Top of Dataset records

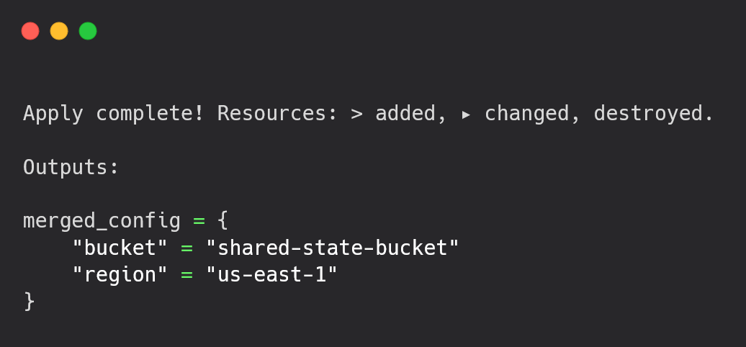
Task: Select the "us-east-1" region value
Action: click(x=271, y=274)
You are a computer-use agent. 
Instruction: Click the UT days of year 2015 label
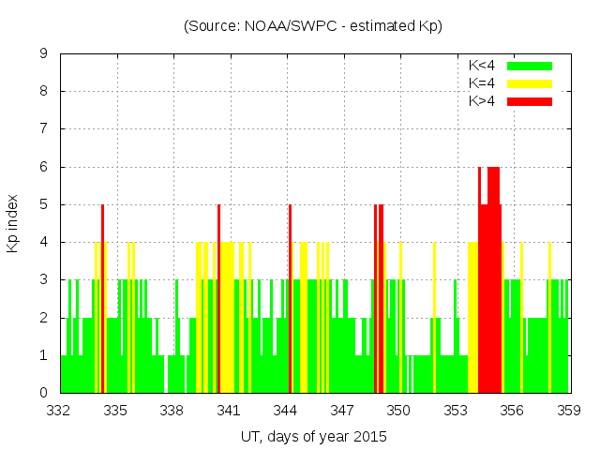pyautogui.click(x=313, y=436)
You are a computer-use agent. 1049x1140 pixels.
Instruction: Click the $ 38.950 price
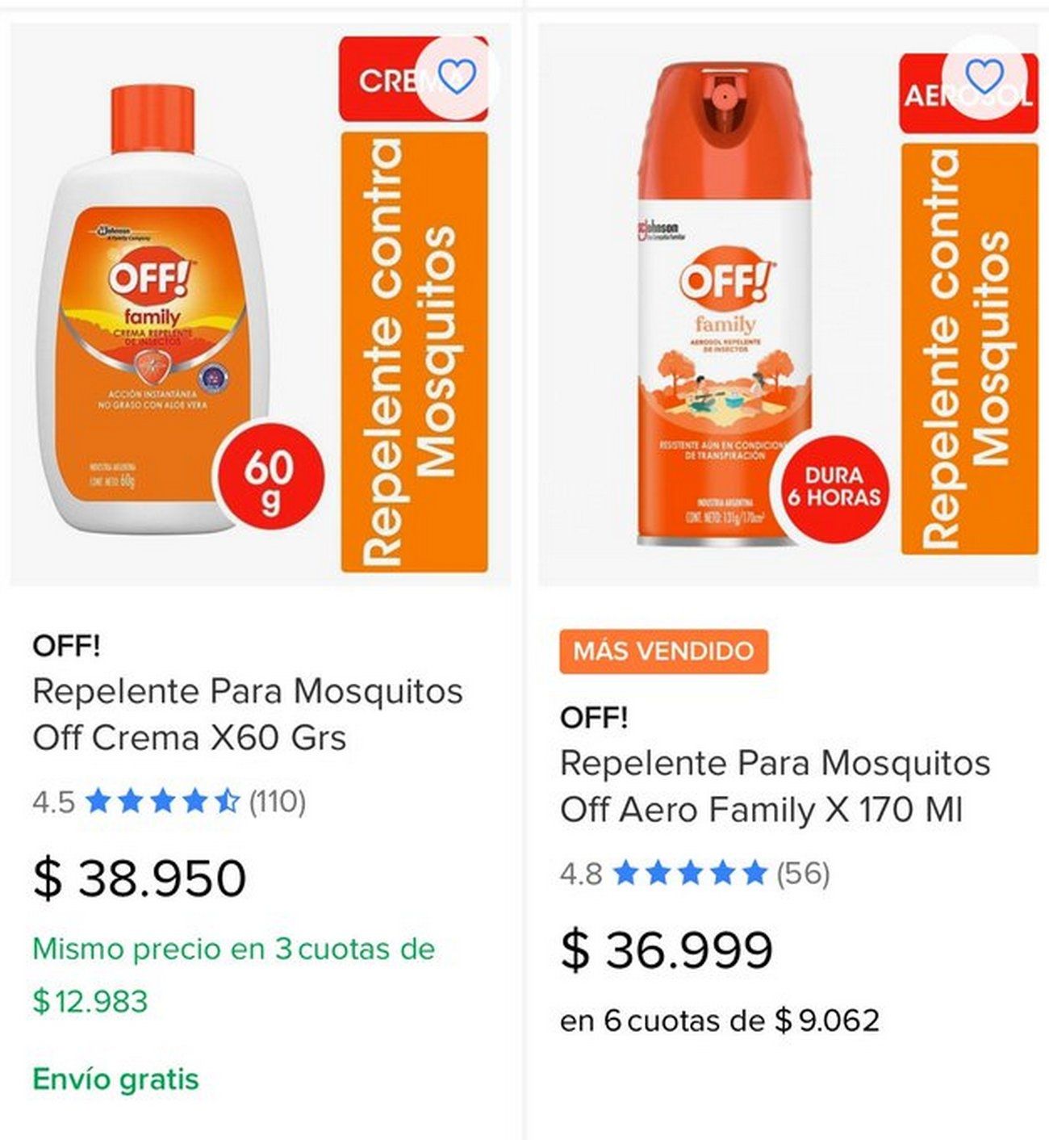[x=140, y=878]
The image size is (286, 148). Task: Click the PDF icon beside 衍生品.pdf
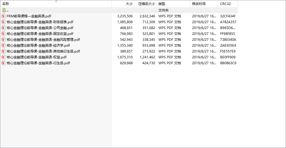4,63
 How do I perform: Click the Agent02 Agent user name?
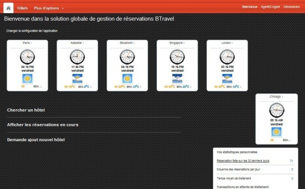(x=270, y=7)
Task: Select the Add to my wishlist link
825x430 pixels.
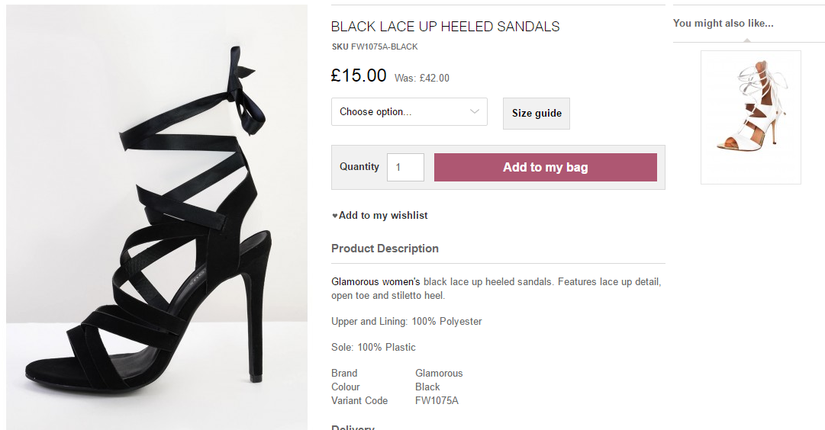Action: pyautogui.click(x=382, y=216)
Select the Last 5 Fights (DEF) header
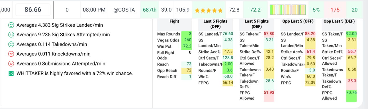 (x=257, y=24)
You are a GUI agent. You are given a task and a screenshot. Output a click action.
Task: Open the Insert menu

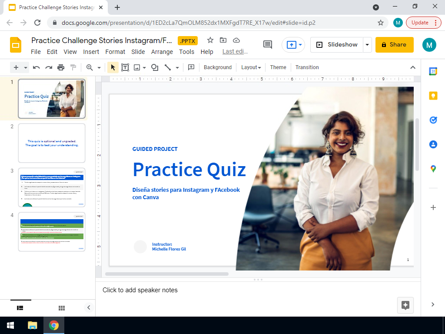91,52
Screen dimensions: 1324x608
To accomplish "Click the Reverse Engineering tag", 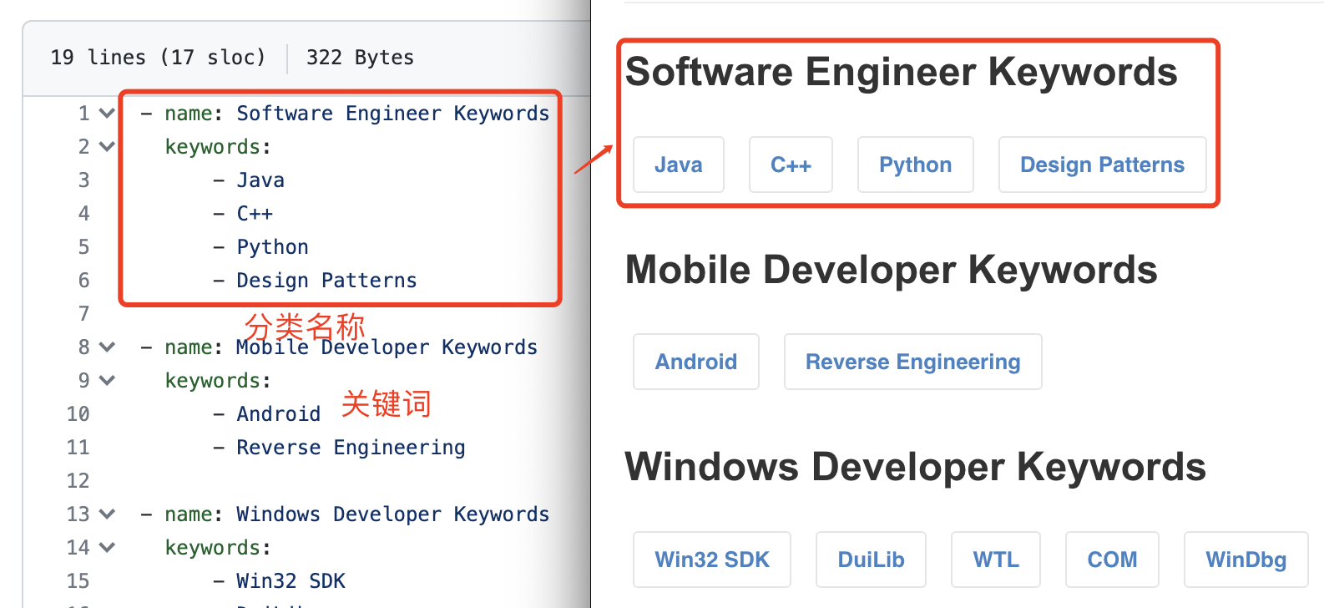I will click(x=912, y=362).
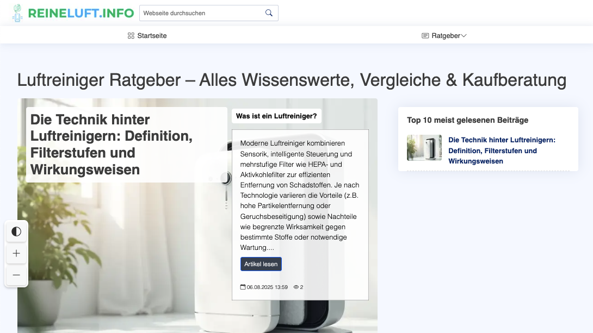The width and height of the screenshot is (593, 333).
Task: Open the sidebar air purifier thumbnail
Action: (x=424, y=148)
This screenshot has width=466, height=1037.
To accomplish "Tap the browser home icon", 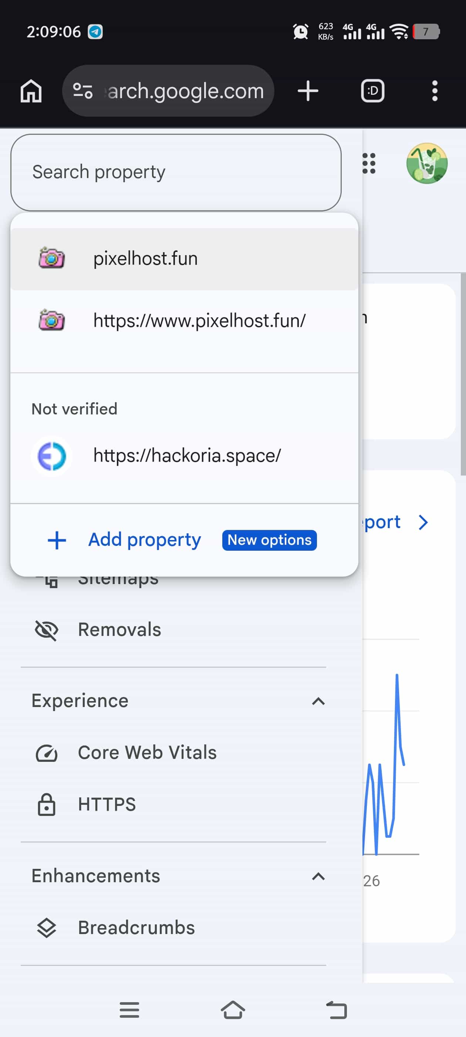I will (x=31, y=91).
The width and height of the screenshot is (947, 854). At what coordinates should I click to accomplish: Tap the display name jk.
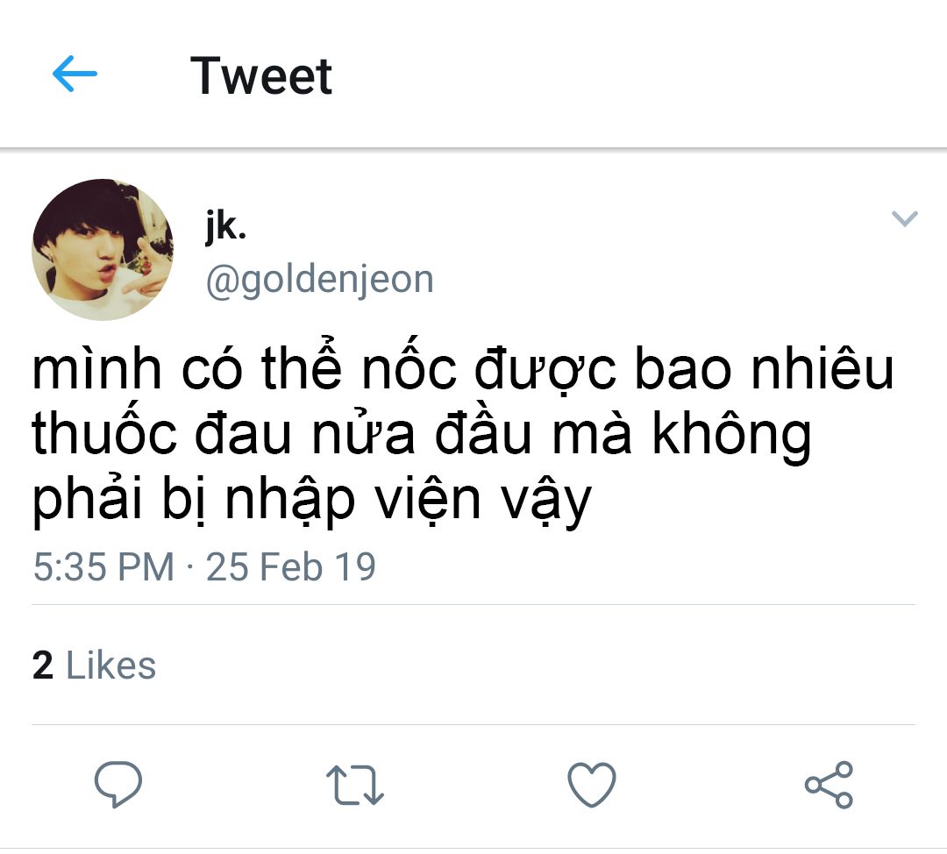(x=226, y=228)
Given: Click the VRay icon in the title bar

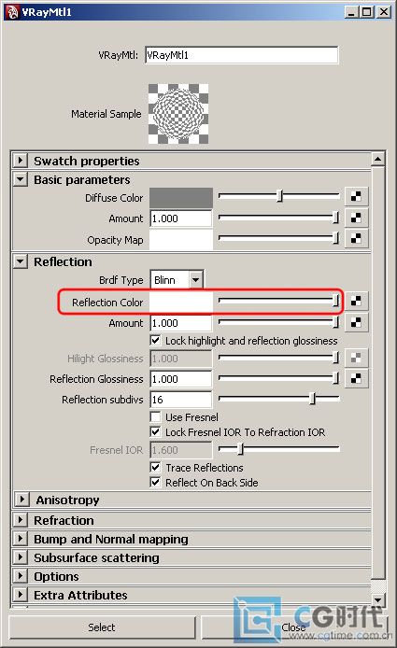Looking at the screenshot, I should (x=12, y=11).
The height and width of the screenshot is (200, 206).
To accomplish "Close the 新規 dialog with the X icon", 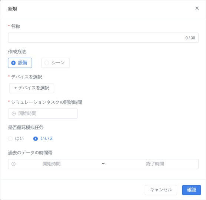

Bottom of Dataset records

Your instructions – Using the entries above, reproduce word for word only the lines from the one that contains "Instruction: Click the $ 38.950 price" to the one that contains "Screen dimensions: 1324x608", both ends included, and drop every picture.

Result below –
Instruction: Click the $ 38.950 price
[x=140, y=878]
The image size is (286, 148). Task: Click the PDF icon beside 衍生品.pdf
4,63
 How do I perform: Click the Agent02 Agent user name?
(x=270, y=7)
Task: Select the Add to my wishlist link
825x430 pixels.
Action: pyautogui.click(x=382, y=216)
Select the Last 5 Fights (DEF) header
 (x=257, y=24)
You are a GUI agent. You are given a task and a screenshot. Output a click action.
Task: Open the Insert menu

91,52
Screen dimensions: 1324x608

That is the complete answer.